I would not build a layout plan of this type, knowing what I know after 15 years, and having read literally hundreds of posts across several other forums from people answering this question. If you decide it looks fun enough (for now), don't spend a lot of money, and don't make it permanent. Plan on taking it up and trying something else, so don't nail anything down, or use a lot of glue to hold the curves in place (those tight radii, if they don't exist in sectional track segments) will require a lot of tension in flex track. You can re-use both types of tracks, but it's harder if you ballast flex and glue it down. Just a thought.

So, Don is correct, in my opinion, to caution you that you might see this as fun at the moment, and just a bit off typical, but understandable. However, such loop arrangements can get old rather quickly after watching your train go around in either direction about 85 times.

Don is also right to say that, in HO, such tight radii are getting close to street car radii. I mean, ya gotta do what ya gotta do in a defined and strictly limited space, but maybe your bench layout as an L would be better suited to industrial switching with more generous curves, say in the 22" range. It can be done, and the bonus is you can start populating your dream right away with more representative rolling stock and locomotives that you can easily put on a more advanced track plan later and really enjoy broader curves.

Bottom line, we adopt the position that we want to spare newcomers unnecessary disappointment, mistaken purchases, wasted time and money, and lost time having fun instead of staring at your two-week-old layout and fuming. We hope you understand. Keep asking questions, trying out new ideas, but don't spend any money until you're hell-bent on building something that you don't have to question others about.


----------



## traction fan (Oct 5, 2014)

Garfield said:


> Hello,
> just found this funny H0 track plan: The Corner HO-scale Layout of Michael and I decided to build something like that. I played with Anyrail a lot of hours and I finally drew these two plans (big and small versions). Because I don't have enough space for a real big layout (and probably never will), I use small radius curves (14 1/2", 17 1/4" and 20"). Thanks in advance for any advice.
> 
> View attachment 560465
> ...


Of the two, I prefer the first one. That one looks a little more realistic in that the loops are further apart.
I suggest that you build this layout in N-scale instead of HO-scale. The same 14" radius curves that are frankly, way too tight to run most HO-equipment, will be OK for most N-scale equipment.

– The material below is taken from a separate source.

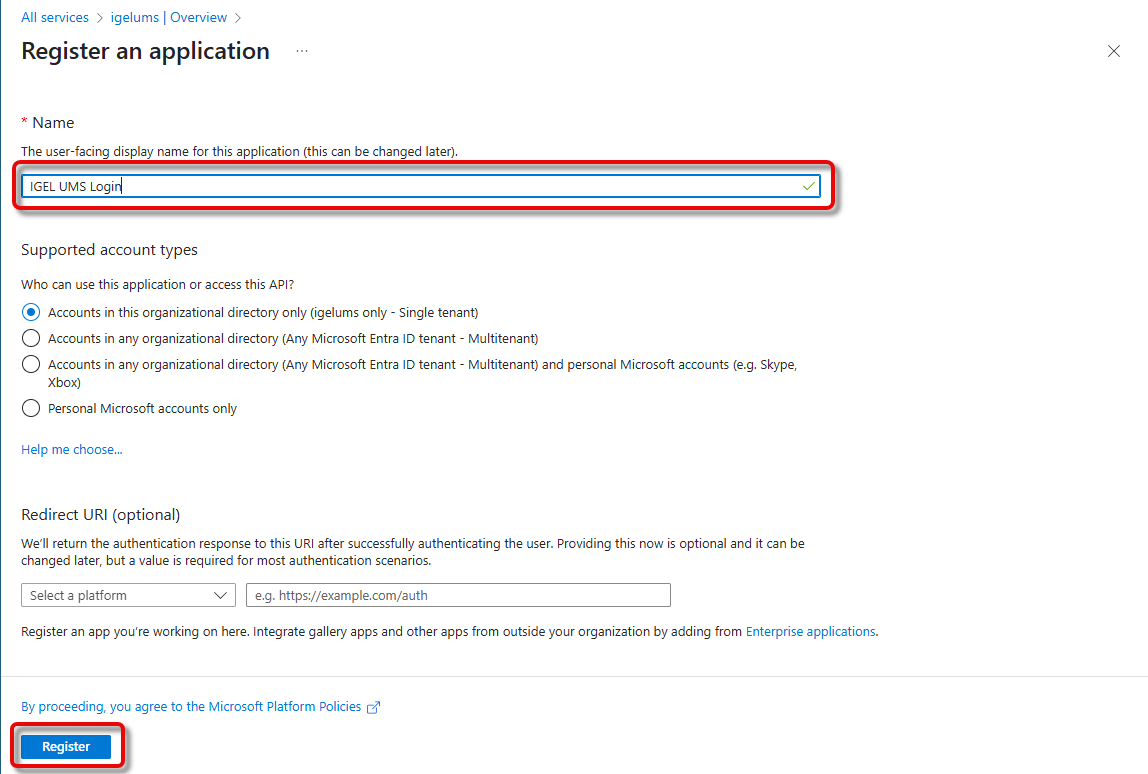
Task: Click the external link icon after Platform Policies
Action: click(374, 707)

Your track plan (either one) has only one passing siding. Two would be a lot better for operation. You can add a siding on the other side of the loop.

These plans also contain reverse curves near the turnouts at both ends of the passing siding. Reverse curves are never a good idea, since they tend to cause derailments. Using super-tight-radius HO curves will make the reverse curve problem even worse.
If you had a little more table width, then the passing siding could be re-positioned outside the loop instead of inside it. If you swapped the two turnouts to opposite ends of the siding, that would eliminate the reverse curves too.

Traction Fan


----------



## Garfield (Jun 5, 2021)

Many thanks for all your comments. They are very interesting and very helpful. I dumped my very bad idea in the trash bin. I'm going to read carefully this forum to find better ideas.


----------



## prrfan (Dec 19, 2014)

Garfield said:


> Because I don't have enough space for a real big layout (and probably never will), I use small radius curves (14 1/2", 17 1/4" and 20").


Right. This becomes the overriding factor to planning any layout. 
You may want to consider shortening up the passing sidings. This will eliminate the turnouts being right slam after a tight curve. That’s a perfect recipe for derailments. They’ll still be long enough for a few cars. 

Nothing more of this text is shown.